* **What you have to do**: Print, unchanged, the line containing "Listen Live (72, 1943)" along with all lines that follow it to the end of the listing.

* **Provided data**:
################
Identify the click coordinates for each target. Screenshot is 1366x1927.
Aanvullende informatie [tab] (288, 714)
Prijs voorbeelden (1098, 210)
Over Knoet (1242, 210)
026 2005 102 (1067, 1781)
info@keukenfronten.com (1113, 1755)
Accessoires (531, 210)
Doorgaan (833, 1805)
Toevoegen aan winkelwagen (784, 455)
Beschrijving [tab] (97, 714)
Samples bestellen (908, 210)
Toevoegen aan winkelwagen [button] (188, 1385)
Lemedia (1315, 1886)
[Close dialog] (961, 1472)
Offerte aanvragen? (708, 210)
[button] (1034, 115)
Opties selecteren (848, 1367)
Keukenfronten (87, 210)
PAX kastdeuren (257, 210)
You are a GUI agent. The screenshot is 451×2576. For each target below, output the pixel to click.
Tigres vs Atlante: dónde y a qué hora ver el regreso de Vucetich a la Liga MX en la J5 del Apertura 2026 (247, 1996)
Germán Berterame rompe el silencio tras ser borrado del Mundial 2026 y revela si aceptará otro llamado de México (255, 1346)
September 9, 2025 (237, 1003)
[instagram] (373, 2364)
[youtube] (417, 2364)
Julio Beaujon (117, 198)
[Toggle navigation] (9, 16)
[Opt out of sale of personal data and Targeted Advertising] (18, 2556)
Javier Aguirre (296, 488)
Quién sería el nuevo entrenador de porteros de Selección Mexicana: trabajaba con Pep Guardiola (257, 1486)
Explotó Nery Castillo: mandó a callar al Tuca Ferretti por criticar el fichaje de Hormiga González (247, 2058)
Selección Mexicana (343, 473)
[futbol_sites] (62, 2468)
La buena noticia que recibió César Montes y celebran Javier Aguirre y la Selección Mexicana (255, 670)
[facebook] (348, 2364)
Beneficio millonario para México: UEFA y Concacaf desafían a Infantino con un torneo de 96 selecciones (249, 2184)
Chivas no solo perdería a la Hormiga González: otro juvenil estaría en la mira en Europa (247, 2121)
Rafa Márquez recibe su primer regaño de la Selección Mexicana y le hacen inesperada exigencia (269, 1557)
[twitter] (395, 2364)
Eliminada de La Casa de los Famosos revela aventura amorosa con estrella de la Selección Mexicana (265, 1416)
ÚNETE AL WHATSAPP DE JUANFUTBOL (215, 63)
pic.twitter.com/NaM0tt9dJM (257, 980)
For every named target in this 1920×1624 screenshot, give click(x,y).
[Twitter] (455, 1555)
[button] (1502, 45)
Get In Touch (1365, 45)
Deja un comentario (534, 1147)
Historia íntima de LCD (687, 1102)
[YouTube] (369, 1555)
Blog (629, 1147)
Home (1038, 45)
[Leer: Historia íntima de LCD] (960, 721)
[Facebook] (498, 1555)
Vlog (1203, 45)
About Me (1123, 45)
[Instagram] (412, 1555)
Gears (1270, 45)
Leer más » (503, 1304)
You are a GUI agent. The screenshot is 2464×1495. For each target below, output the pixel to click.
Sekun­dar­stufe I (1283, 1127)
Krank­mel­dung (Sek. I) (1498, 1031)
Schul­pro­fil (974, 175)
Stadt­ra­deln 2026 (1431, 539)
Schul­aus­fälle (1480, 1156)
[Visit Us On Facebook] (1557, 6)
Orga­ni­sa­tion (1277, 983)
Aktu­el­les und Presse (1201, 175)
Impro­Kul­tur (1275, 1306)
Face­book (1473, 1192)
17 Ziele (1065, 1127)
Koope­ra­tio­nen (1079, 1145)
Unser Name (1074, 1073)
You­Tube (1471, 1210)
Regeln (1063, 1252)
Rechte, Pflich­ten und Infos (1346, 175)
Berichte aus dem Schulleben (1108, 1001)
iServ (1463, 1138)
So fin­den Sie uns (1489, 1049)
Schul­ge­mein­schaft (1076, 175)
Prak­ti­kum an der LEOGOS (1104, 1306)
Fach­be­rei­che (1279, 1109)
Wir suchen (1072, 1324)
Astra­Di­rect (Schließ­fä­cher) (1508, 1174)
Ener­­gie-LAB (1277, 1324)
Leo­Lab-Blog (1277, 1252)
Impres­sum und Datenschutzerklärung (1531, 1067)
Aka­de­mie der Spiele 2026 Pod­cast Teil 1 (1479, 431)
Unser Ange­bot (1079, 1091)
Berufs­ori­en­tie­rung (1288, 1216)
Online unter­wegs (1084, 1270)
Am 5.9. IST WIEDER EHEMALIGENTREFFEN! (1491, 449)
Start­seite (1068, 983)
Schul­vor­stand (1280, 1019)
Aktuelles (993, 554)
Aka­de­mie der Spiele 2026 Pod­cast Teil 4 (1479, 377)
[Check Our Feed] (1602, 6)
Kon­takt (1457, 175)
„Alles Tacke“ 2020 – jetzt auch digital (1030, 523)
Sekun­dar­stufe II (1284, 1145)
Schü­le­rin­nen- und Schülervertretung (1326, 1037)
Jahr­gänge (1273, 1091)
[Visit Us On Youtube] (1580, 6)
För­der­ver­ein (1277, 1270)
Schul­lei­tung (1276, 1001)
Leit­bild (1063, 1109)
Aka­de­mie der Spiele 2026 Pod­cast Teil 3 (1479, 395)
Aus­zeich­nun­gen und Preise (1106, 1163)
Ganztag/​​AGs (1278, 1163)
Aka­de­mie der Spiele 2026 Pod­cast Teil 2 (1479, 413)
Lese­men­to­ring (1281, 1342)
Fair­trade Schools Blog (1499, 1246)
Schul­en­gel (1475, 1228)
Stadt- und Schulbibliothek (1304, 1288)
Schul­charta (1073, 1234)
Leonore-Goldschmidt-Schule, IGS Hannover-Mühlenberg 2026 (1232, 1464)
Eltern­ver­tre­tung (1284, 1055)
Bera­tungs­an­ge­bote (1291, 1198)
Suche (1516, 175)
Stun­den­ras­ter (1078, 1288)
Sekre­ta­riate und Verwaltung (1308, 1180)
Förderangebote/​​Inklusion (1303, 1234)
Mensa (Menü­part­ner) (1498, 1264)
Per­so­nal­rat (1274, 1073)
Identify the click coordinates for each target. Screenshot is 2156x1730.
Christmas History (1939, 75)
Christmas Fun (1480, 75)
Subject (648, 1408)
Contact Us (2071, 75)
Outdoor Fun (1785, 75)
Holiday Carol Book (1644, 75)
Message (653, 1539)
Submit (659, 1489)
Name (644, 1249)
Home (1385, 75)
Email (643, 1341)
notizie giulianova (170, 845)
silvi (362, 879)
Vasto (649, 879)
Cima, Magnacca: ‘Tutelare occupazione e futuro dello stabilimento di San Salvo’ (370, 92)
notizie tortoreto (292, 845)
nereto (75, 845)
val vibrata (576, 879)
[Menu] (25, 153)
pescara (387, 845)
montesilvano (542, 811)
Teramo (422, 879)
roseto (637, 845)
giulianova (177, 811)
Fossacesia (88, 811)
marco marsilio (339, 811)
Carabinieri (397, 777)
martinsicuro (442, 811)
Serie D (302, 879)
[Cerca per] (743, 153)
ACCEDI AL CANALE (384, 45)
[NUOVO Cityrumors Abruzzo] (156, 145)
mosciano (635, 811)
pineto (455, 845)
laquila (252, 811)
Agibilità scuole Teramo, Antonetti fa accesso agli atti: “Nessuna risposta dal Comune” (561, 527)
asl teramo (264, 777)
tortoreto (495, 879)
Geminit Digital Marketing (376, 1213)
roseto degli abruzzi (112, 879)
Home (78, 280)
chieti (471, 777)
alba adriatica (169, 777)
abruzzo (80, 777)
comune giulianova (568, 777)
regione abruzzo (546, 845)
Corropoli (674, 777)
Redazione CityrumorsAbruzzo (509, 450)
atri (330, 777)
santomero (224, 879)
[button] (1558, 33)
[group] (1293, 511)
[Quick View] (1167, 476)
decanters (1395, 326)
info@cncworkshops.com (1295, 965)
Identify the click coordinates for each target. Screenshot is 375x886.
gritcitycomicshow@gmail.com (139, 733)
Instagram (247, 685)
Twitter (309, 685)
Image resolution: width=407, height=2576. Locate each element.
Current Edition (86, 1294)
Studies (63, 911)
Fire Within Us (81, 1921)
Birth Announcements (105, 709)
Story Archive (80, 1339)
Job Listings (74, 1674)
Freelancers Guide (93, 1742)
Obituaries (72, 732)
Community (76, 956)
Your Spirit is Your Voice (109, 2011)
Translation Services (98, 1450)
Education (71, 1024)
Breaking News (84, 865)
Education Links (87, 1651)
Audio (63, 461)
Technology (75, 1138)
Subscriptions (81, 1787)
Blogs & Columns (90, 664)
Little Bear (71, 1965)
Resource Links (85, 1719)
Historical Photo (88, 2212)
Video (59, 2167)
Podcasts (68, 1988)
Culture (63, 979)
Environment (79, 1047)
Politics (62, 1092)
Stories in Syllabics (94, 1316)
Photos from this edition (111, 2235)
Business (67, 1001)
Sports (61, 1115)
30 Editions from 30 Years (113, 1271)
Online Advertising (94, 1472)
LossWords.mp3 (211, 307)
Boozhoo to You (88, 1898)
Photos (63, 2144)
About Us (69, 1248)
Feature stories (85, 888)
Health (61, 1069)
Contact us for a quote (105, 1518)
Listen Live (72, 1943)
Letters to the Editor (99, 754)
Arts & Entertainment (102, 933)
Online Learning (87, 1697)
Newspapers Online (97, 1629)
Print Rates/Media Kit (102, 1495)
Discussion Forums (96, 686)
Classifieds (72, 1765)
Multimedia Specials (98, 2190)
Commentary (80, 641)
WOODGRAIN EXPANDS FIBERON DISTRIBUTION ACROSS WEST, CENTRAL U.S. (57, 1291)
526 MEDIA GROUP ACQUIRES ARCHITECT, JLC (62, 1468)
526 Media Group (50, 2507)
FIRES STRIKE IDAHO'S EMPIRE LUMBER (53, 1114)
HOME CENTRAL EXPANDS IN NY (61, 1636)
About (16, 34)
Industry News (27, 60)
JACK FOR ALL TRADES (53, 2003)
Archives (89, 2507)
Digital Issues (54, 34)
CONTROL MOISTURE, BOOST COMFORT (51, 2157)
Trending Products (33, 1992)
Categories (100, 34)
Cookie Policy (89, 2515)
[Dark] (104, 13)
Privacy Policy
################
* **Solution**:
Listen Live (72, 1943)
Letters to the Editor (99, 754)
Arts & Entertainment (102, 933)
Online Learning (87, 1697)
Newspapers Online (97, 1629)
Print Rates/Media Kit (102, 1495)
Discussion Forums (96, 686)
Classifieds (72, 1765)
Multimedia Specials (98, 2190)
Commentary (80, 641)
WOODGRAIN EXPANDS FIBERON DISTRIBUTION ACROSS WEST, CENTRAL U.S. (57, 1291)
526 MEDIA GROUP ACQUIRES ARCHITECT, JLC (62, 1468)
526 Media Group (50, 2507)
FIRES STRIKE IDAHO'S EMPIRE LUMBER (53, 1114)
HOME CENTRAL EXPANDS IN NY (61, 1636)
About (16, 34)
Industry News (27, 60)
JACK FOR ALL TRADES (53, 2003)
Archives (89, 2507)
Digital Issues (54, 34)
CONTROL MOISTURE, BOOST COMFORT (51, 2157)
Trending Products (33, 1992)
Categories (100, 34)
Cookie Policy (89, 2515)
[Dark] (104, 13)
Privacy Policy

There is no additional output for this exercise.